Phakic intraocular lenses can be offered as the primary surgical option for anyone who has refractive errors within the available treatment range and meets other screening criteria (discussed later). However, most surgeons reserve PIOL use for patients whose refractive limits are near or beyond the FDA-approved limits for laser vision correction, or who are otherwise not good candidates for keratorefractive surgery. Although excimer lasers can be used to treat high degrees of myopia, many surgeons have reduced the upper limits for laser in situ keratomileusis (LASIK) and surface ablation in their refractive practices because of the decreased predictability, high rate of regression, large amount of stromal tissue removed, increased incidence of microstriae, and night-vision problems that can occur with treatment of a patient with high myopia. Similarly, LASIK and surface ablation for correction of hyperopia greater than +4.00 D and astigmatism greater than 4.00 D of cylinder are less accurate than they are for lower corrections. If surgeons become comfortable with the use of PIOLs, they may also choose to implant them for refractive powers significantly lower than the maximal limits for programmable excimer laser treatments. In addition, due to the rapid visual recovery and low complication rate of currently available PIOLs, increasing numbers of surgeons are implanting these lenses bilaterally on the same day, providing a patient experience similar to bilateral same-day LASIK. The Ophthalmic Mutual Insurance Company (OMIC) has evaluated this practice.

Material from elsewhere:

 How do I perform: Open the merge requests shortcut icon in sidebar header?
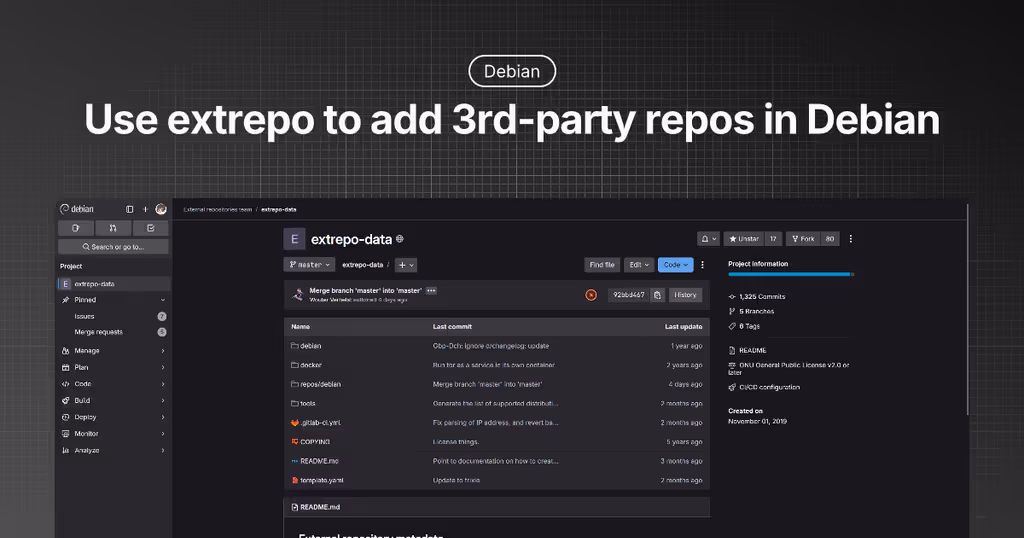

PIOLs are available in powers between –3.00 D and –20.00 D in the United States (see Table 8-1). Outside the United States, PIOLs are available for correcting hyperopia up to +10.00 D. PIOLs may be considered off-label treatment for eyes with irregular topographies from forme fruste or frank keratoconus.
Ophthalmic Mutual Insurance Company (OMIC). Am I covered for performing bilateral same-day RLE or bilateral same-day phakic implant procedures? OMIC website. Updated June 5, 2014. Available at https://goo.gl/bb9IcI. Accessed November 6, 2016.
Phakic intraocular lenses have specific contraindications. These include preexisting intraocular disease such as a compromised corneal endothelium, iritis, significant iris abnormality, rubeosis iridis, cataract, or glaucoma. The anterior chamber diameter, anterior chamber depth, and pupil size must be appropriate for the specific PIOL being considered.
A thorough preoperative evaluation is necessary, as detailed in Chapter 2. PIOLs are not approved in the United States for patients younger than 21 years.
As with any refractive procedure, an informed consent specifically for this procedure should be obtained before surgery. The patient should be informed of the potential short-term and long-term risks of the procedure and of available alternatives; he or she should also be counseled about the importance of long-term follow-up because of the potential for endothelial cell loss over time. The surgeon must also ensure that the patient has realistic expectations about the visual outcomes of the procedure.
Specular microscopy or confocal microscopy should be performed to evaluate endothelial cell count and morphology. Anterior chamber depth must also be assessed because adequate depth is required for safe implantation of a PIOL. If the anterior chamber depth is less than 3.2 mm, the risk of endothelial and iris or angle trauma from placement of an anterior chamber, iris-fixated, or posterior chamber PIOL is increased. Anterior chamber depth can be measured by ultrasound biomicroscopy, anterior segment optical coherence tomography (OCT), partial coherence interferometry, slit-beam topography, or Scheimpflug imaging. In the United States, PIOL implantation is contraindicated in individuals who do not meet the minimum endothelial cell count specified for each PIOL and who do not have a minimum anterior chamber depth of 3.2 mm. Methods for IOL power selection are specific to each PIOL and manufacturer, and some manufacturers provide software for use in IOL power calculation.